10/10/2014 04:51 pm ET Updated Dec 10, 2014

We Need the Humanities As Much As Science to Solve the World's Problems


'On the third day God created Chemical Engineering. On the fourth day God created Constitutional History. And on the fifth day God created Economic Geography'. Except it wasn't quite like that, was it? However the world was created, the Big Bang delivered an organic holistic entity and we humans, too, developed as singular creatures.

All of us who have launched our careers via a college education can be forgiven for thinking of the world through the lenses of compartmentalized academic subjects, at which we are variously clever or clueless. But this siloing of sciences, social sciences and humanities is just a convenient intellectual ploy, and we forget, at our peril, that this is but a helpful but artificial act of academic disciplining. 'At our peril' because the many global issues which currently challenge the world only stand a chance of being seriously addressed and resolved if seen, themselves, as holistic, complex but organic developmental issues, invariably with a determining human context. As such, they require a properly holistic response.

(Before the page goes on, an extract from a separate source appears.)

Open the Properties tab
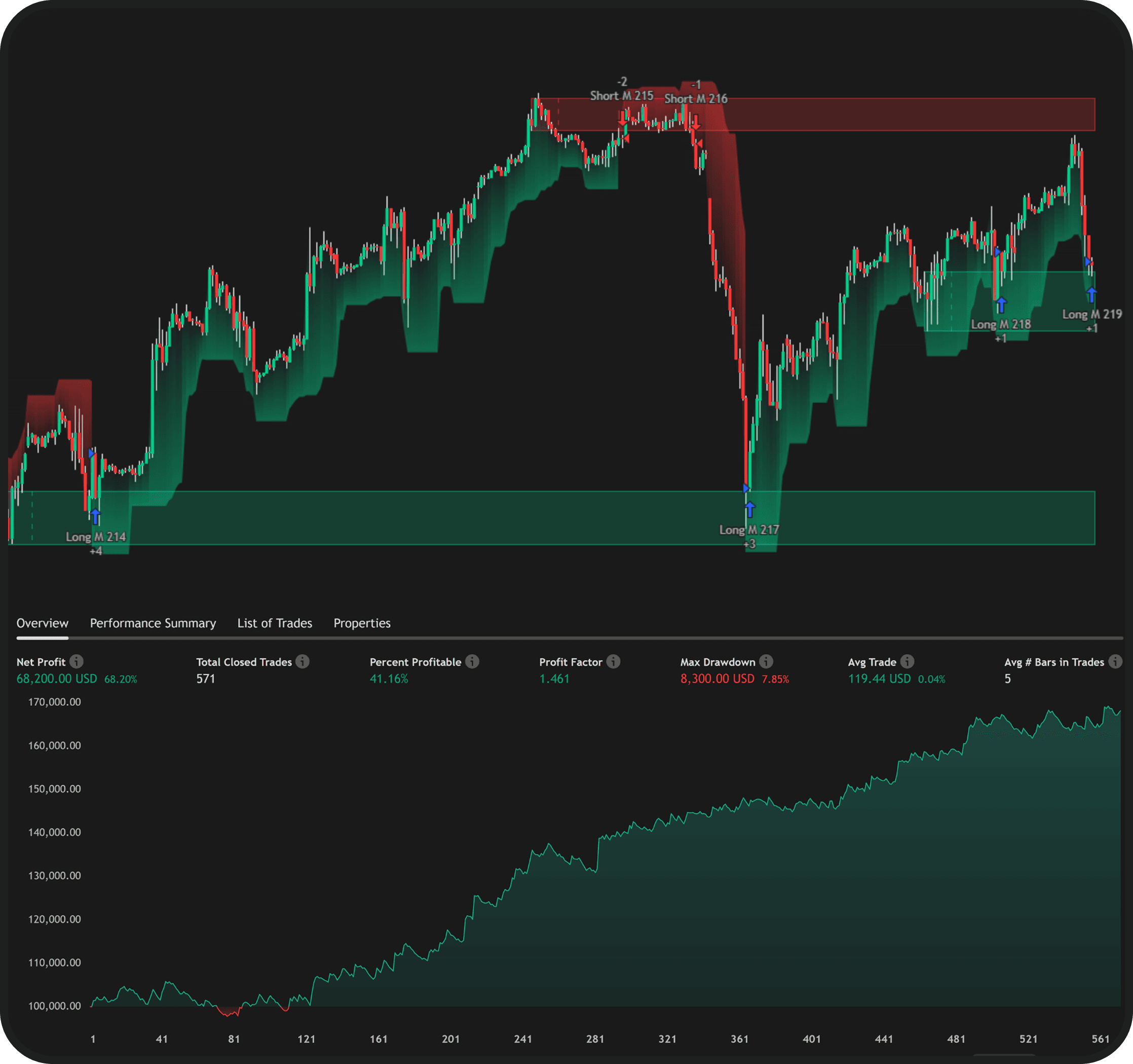This screenshot has width=1133, height=1064. coord(362,623)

We need our best academic brains to solve our global challenges. But that braininess must join up. The humanities, the sciences and the social sciences must all work in an intelligently interdisciplinary way to get a total take on any issue and to share in a multi-perspective response. The engineer needs to work with the historian and the local theologian to address the environmental issue in Kano. The economist needs to work with the linguist and the biochemist to tackle the medical issue in Yangon.

Chemistry, philosophy and anthropology don't, in themselves, exist. They are our mental constructs to help sort our thinking and cerebral methodology. Academic subject areas are human inventions that enable us to organize the complexities of learning and taxonomize the world's total knowledge about itself.

So, as we bring knowledge and research out of academia and into the world of work, the world of development and the world of serious issues, we should be ready to lay aside our academic siloing mentality and re-integrate the application of knowledge, learning and research in addressing the challenges of our times.

The British Council is partnering with a range of organizations in the US and the UK, and eventually more internationally, in a new project called Mobilizing the Humanities. The intent is to build better international networking in order to research the value of the humanities in improving world wellbeing, security, prosperity and employability. We need more research into the humanities to better advocate their value to people and organizations who command resources and decide policies. The project will also seek resources to encourage and fund interdisciplinarity in research and development projects which will bring scientists, social scientists and specialists in the humanities and arts together. These experts can draw on their combined knowledge to address global developmental issues. Any project which involves human need must pass through the prism of human understanding, and it is interdisciplinarity that provides that prism.

Mobilizing the Humanities -- the development perspective is the first piece of research resulting from this new initiative. It's a first trawl of development agencies' take on the value of the humanities and how they might couple with the sciences and social sciences in tackling development issues worldwide. All development issues touch the lives of actual communities. Their strategies must be conditioned by questions of local history, legacy, value systems, sociology, beliefs and customs, and alert to local attitudes to family, home, authority, inclusion and otherness.

What the research clearly shows is that the development world values the critical approach that the humanities teach. Students of literature, fine arts, music, history, philosophy take a broad, sometimes relative, approach to learning and the interrogation of data, rather than the often more linear approach pursued by the scientist. They tend to see the world through multiple perspectives and, as such, can be tolerant of confusion, irrationality, inclusion and ambiguity. If, to cite William Empson, there are seven types of ambiguity in our reading of literature, how many more types of ambiguity must there be in our reading of the world?

So -- scientists and artists -- there are no two cultures. There's one human culture with myriad manifestations. Let's get it together, approach the world as one and see that world in a grain of sand once more.